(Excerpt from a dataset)
..........
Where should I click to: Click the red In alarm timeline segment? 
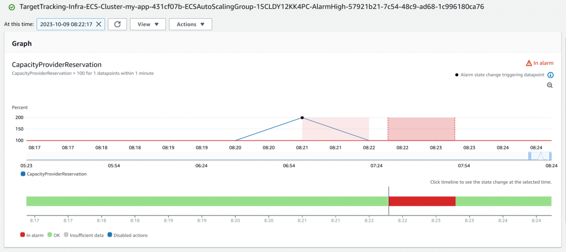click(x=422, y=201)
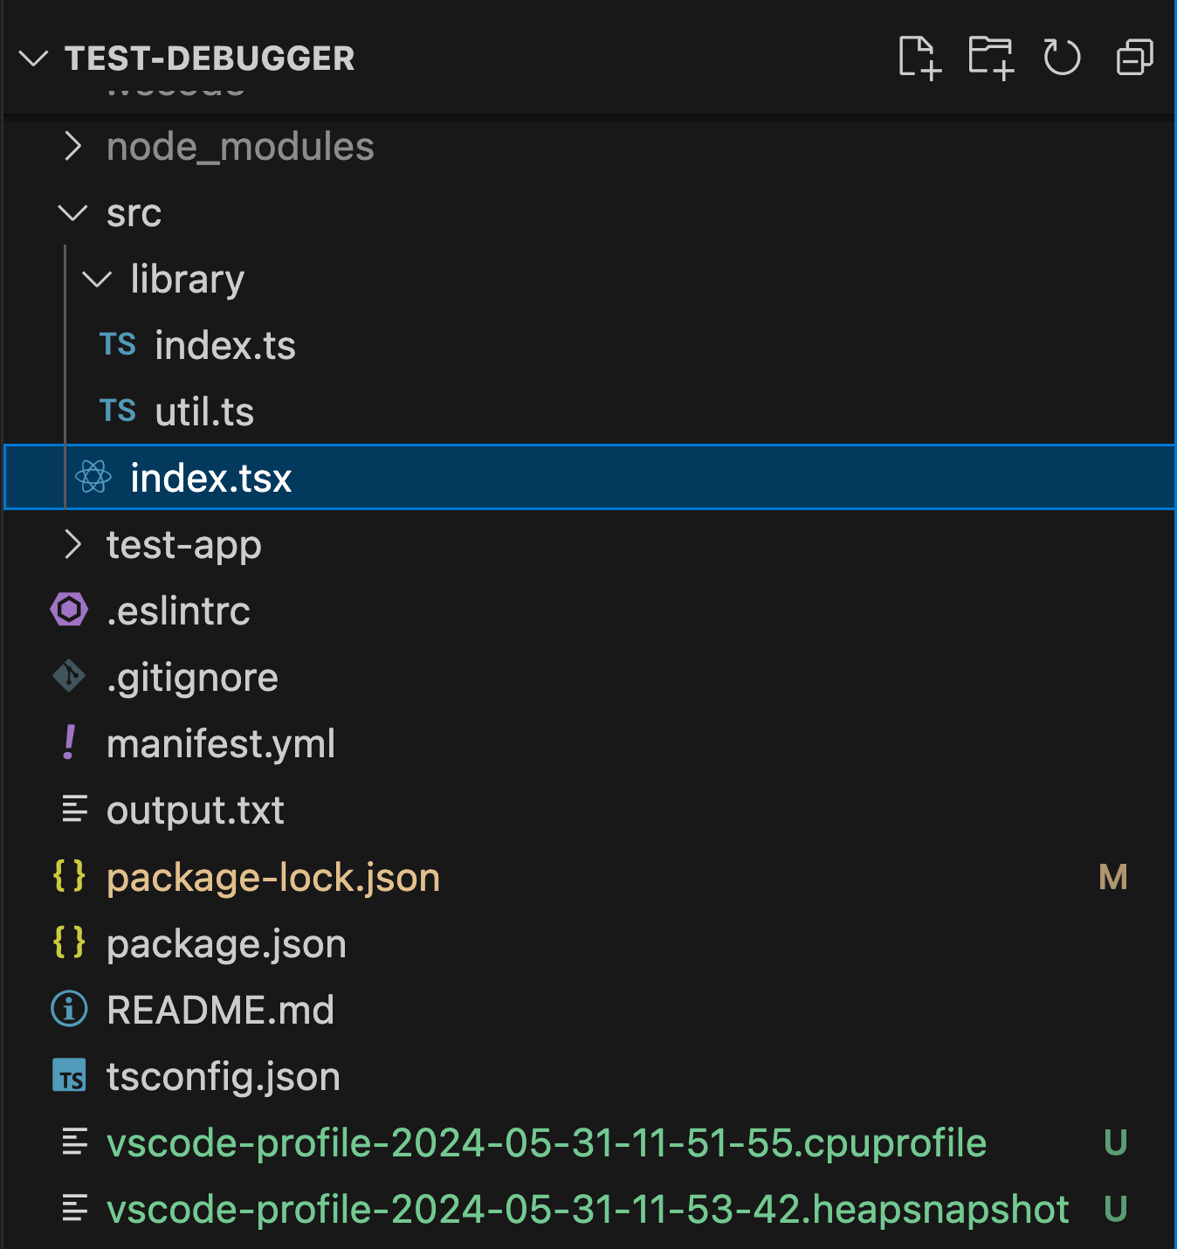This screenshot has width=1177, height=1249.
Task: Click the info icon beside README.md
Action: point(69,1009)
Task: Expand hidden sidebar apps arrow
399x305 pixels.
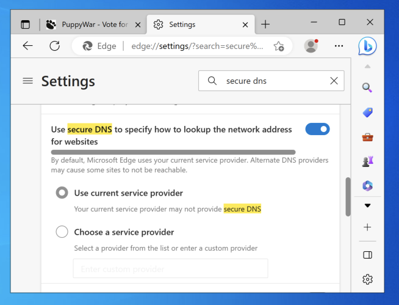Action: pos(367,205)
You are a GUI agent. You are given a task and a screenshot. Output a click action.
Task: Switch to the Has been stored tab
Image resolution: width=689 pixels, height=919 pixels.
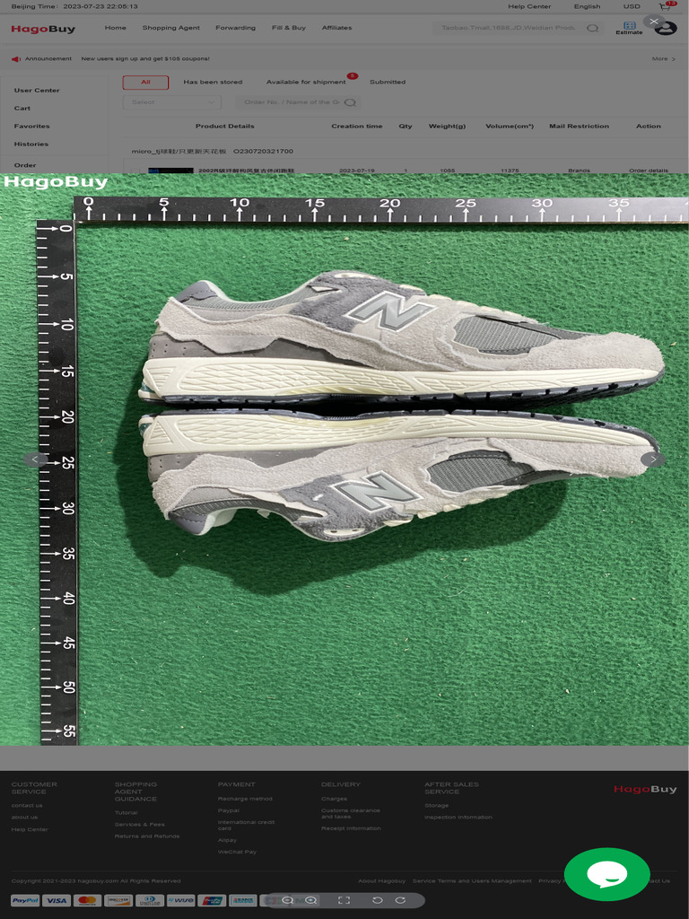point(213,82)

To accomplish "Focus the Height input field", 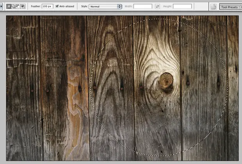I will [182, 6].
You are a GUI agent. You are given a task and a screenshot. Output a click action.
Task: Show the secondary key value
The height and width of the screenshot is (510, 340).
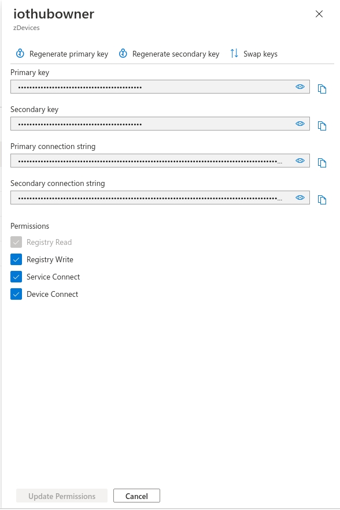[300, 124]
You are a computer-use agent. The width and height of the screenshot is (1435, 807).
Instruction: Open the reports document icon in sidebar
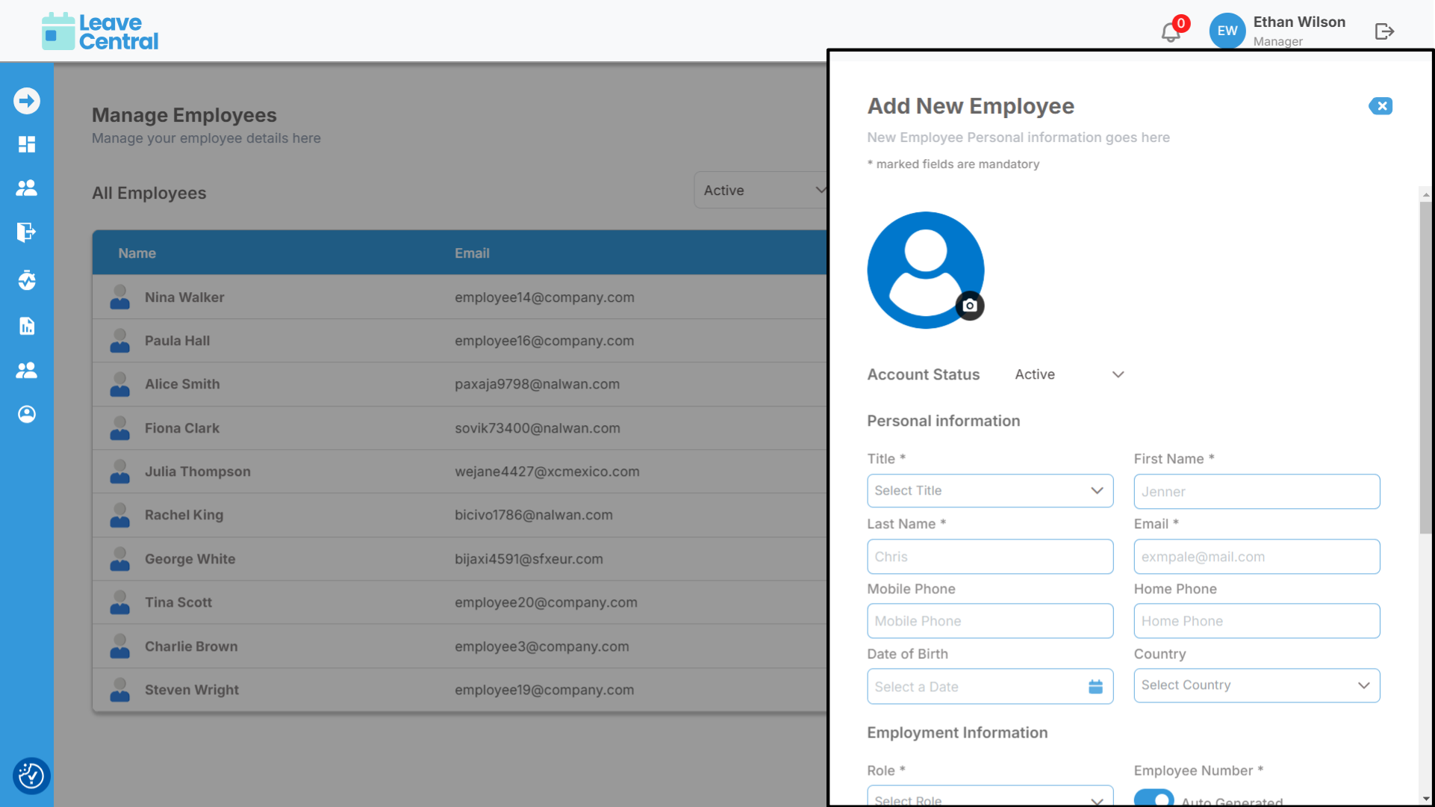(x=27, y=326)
..........
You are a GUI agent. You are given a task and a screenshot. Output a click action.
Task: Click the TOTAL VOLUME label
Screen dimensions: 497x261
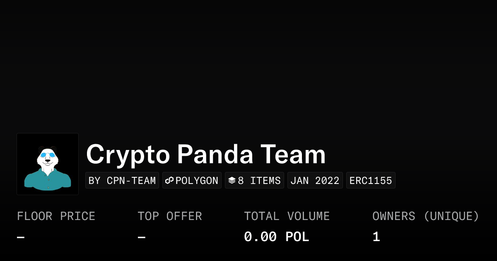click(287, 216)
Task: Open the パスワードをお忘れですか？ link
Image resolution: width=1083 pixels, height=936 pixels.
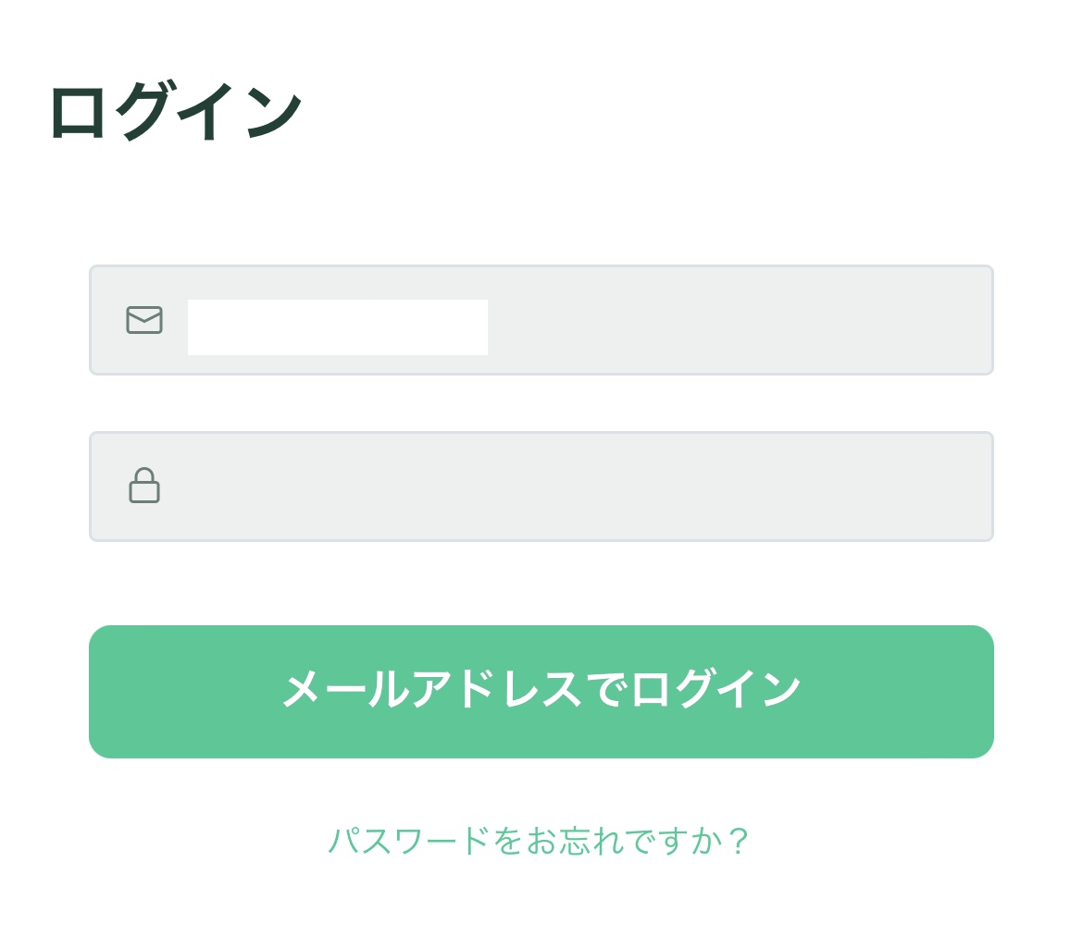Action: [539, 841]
..........
● **Written request**:
Filter the data above and copy every line that contains the word "resolution".

● **Solution to this task**:
Image resolution: width=689 pixels, height=919 pixels.
Image resolution: width=1083 pixels, height=936 pixels.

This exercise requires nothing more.